Suddenly, she had an idea. Something that she’d consider completely out of the question in any normal circumstance, but which had been awoken by what was at stake.

“Mistah… maybeh onwy gib mummah foweba sweepies? Wet babbehs go?”

“NUUUUU! NU WAN MUMMAH GO FOWEBA SWEEPIES!”, cried her foals in unison.

Joe was honestly impressed, for the mother to sacrifice herself for her foals like this, was truly sublime.

“No. One of your babies must die.”, he said, not moved in the slightest.

The mother was once more crushed, her one last desperate hope had been dashed so definitively.
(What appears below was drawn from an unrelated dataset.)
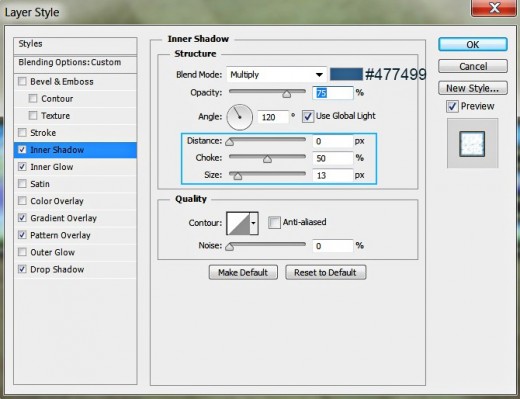Screen dimensions: 520x399
Task: Click the angle dial control
Action: [239, 117]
And yet, as she despaired, her resolved to do the unthinkable seemed to manifest itself. She looked at her babies, and slowly pushed them apart from one another.

She looked at her greenie babbeh, the colour of grassies and leafies that were so pretty in warm times.
She looked at her brownie babbeh, who she thought looked like chocolate, something she’d once heard described as only being second to sketties in tastiness.

She considered their chances of survival. The greenie babbeh was a colour that other fluffies also thought was pretty, plus she was always the best at hiding in grassies and bushes. The brown babbeh was just as pretty in her mind… but she knew that other fluffies didn’t always think the same. The mare thought that if something bad ever happened to her, or if she wasn’t around, a bad smartie or toughie might make her num poopies, or be an enfie mare… She didn’t want that for her.

She hugged both foals once last time, then turned her head up at Joe to speak her decision out loud.

“Mummah choose…”, she held back tears for moment, “Mummah choose bwonie babbeh to go foweba sweepies”

The corners of Joe’s mouth rose slightly in a barely perceptible smile. He nodded at the mare, and raised his foot…

And promptly crushed the green foal instead, this time aiming for the head, exploding the soft cranium with a small “pop!”.

The mare seemed to freeze. It’s mind couldn’t keep up with what had happened. Joe took this moment to lean close and say to her:

“Now your only baby will forever know you wanted her to die.”

Joe began to laugh as he walked away, leaving the agonized wails of the fluffy mare behind him in the alley.

36 Likes

Fun read, I like a story that breaks free from the usual trope of shit colored foals being hated by their parents.

It’s gonna be pretty awful for the mummah and the shit babbeh for the rest of what’s probably a couple of hilariously short lives.

12 Likes

Sophie’s Choice: Fluffy Edition

5 Likes

Always fun to see the “good” shitrats getting dunked on as well.

6 Likes

Agreed, also fuck poopies, and double fuck alicorns there should be no discrimination in abuse, that’s what separates us from the fluffies

2 Likes

with some fluffy limited capacity to remember things in some headcanons, I can imagine years later being like
“Hey mummah, wemembah when dummie humeen make bwuddas fowebah sweepies then gib 'ou sadistic choicies foh da wows?”
“'OU HAB BWUDDAS?”
“FWUFFY DUNNO wow”

1 Like

It would be darkly comedic conclusion if Joe came by the next day and saw the mare had already forgotten all about the incident. Can’t even get the satisfaction of fucking up some fluffies haha.

6 Likes

Very entertaining read!

2 Likes

What a great read! You know the brown one won’t be forgetting it’s mothers betrayal anytime soon haha!